Der chinesische Essenslieferant Wang Jibing erhält für seine Gedichte den renommierten chinesischen Lu-Xun-Literaturpreis. Das ist ein echtes Novum.

Ein Lieferant in China (Symbolbild)

Kobe Li/imago

Es ist ein Aufbruch im Wortsinn: Erstmals in der Geschichte des renommierten chinesischen Lu-Xun-Literaturpreises wird ein nicht professioneller Autor geehrt. Für seinen Gedichtband „Tiefflug“ hat der 56-jährige Essenslieferant Wang Jibing den von der chinesischen Schriftstellervereinigung verliehenen Preis bekommen.

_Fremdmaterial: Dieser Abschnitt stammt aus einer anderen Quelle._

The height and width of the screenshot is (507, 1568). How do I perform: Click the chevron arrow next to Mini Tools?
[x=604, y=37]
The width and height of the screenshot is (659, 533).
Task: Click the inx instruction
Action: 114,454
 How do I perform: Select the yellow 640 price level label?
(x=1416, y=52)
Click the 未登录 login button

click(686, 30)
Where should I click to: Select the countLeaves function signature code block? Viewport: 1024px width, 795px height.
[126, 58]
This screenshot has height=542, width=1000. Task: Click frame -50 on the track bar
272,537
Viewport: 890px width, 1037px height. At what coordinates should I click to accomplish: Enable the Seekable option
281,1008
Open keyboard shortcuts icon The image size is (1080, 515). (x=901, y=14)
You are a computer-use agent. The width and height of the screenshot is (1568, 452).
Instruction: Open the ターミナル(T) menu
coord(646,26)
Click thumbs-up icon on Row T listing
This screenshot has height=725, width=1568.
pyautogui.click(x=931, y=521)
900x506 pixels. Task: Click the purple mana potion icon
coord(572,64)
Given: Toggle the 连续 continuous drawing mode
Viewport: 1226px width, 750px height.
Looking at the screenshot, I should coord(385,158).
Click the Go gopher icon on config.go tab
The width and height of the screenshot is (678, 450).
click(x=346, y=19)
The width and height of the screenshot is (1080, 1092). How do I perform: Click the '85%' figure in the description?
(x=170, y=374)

Benannt ist er nach Lu Xun (1881–1936), der als Begründer der modernen chinesischen Literatur gilt.

Wobei „Tiefflug“, so berichtet die chinesische Global Times, nicht Wang Jibings Erstling ist: Seit rund zehn Jahren veröffentlicht er Texte auf Social Media. 2022 ging sein Gedicht „Mann in Eile“ online viral. Es basiert auf jenem Tag, an dem er auf der Suche nach einer falsch eingegebenen Adresse stundenlang durch die Stadt irrte. 2023 erschien dann seine gleichnamige Gedichtsammlung, Untertitel: „Gedichte eines Essenslieferanten“.